Drawing on his thirty years of military service and extensive combat experience, Col. Gruber explained that ethics in war is much more challenging to think about when a soldier is deployed in tough, stressful environmental conditions carrying pounds of heavy equipment on his or her back. Even low-ranking soldiers fighting in asymmetric warfare are forced to become decision-makers and have roughly “eight seconds to make a decision,” according to Col. Gruber. Using video clips of actual terrorist incidents to demonstrate his points, he explained how ethical considerations should always be on a soldier’s mind.
Col.

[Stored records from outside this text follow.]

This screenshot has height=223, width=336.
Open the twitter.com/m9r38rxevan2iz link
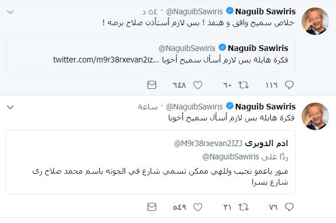106,60
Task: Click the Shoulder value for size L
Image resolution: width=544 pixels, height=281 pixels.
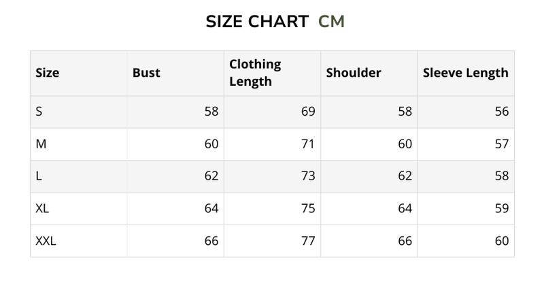Action: (405, 176)
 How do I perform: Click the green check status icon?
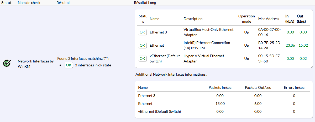pyautogui.click(x=7, y=63)
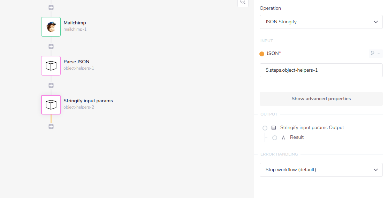The image size is (388, 198).
Task: Click the Parse JSON step title
Action: pos(76,62)
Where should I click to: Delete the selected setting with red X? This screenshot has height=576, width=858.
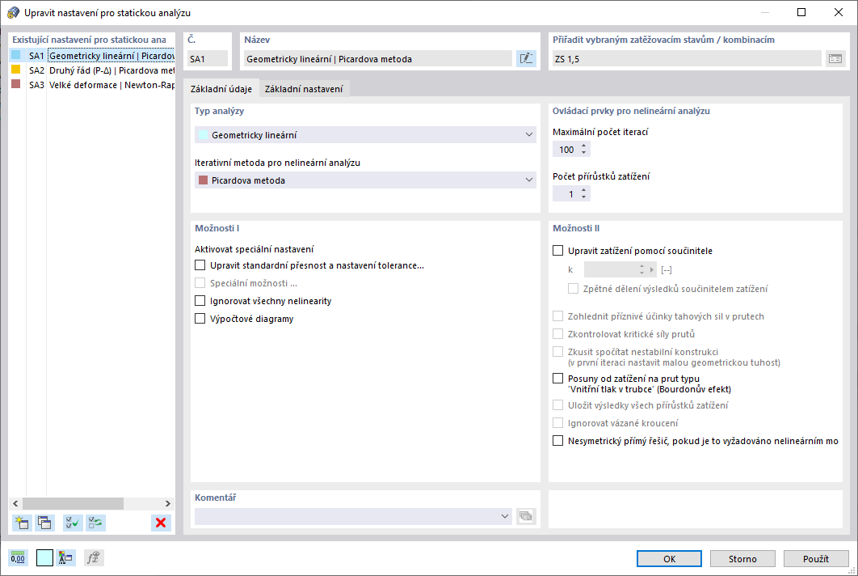[x=161, y=523]
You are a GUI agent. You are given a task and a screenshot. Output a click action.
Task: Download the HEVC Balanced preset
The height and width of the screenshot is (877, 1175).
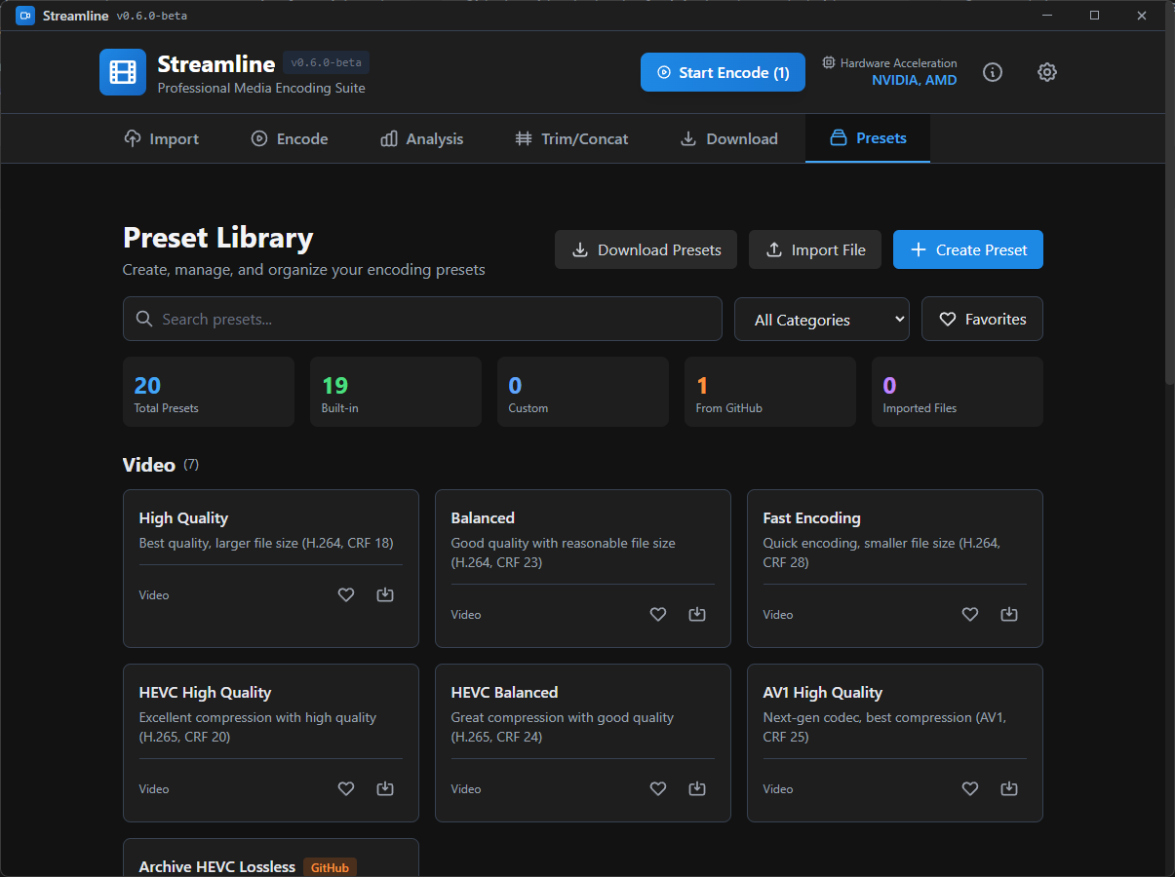point(696,788)
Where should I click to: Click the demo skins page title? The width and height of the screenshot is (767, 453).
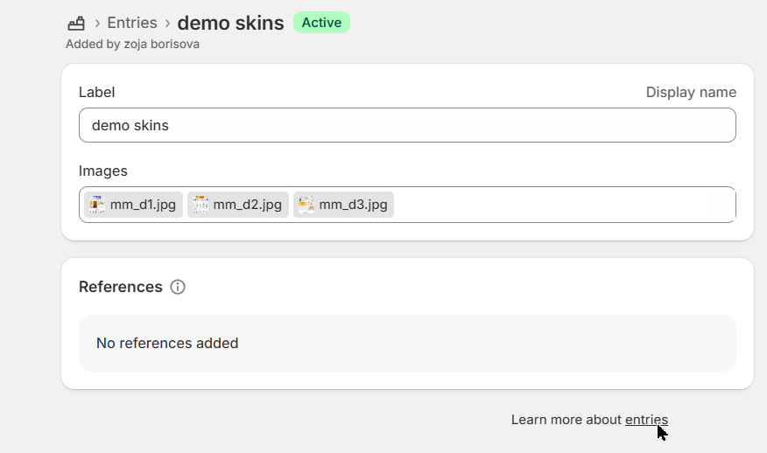[230, 23]
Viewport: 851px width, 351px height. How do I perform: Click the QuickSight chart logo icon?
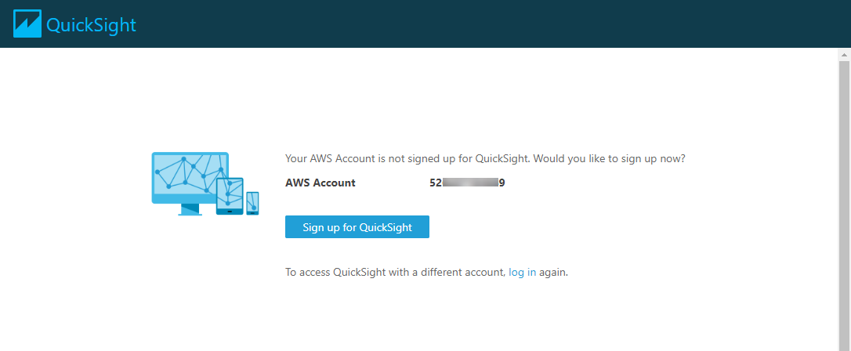[27, 24]
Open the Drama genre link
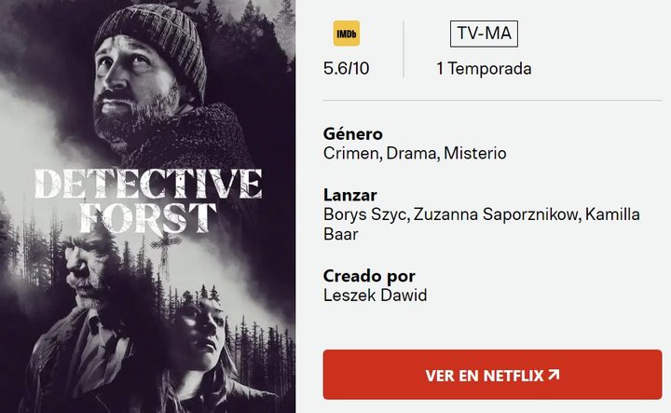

Gruber noted that the IDF Code of Ethics requires soldiers to ask themselves three questions: (1) Is the force used only to accomplish the mission? (2) Is the force used to target the innocent? Or neutralize enemy? (3) Is the collateral damage proportional to the immediate threat? If a soldier has any doubts, Col. Gruber said he or she must not shoot. The soldier must also make every effort to minimize collateral damage. An Israeli soldier must know why they carry a gun, and Col. Gruber explained that soldiers carry guns only to avoid threats. Once a threat has been neutralized, the use of the gun must cease.
Col. Gruber also discussed the significant mental strain a soldier must carry once the fighting stops. He said “everyone deployed to the field loses something,” but a soldier must remain sensitive, which Col. Gruber illustrated by saying that the goal is to have soldiers “remain sensitive to the crying of a baby after the war as it used to be before.” Col. Gruber also discussed his personal motivations, recalling his extended family’s suffering at the hands of the Nazis and the example set by his mother who survived Auschwitz.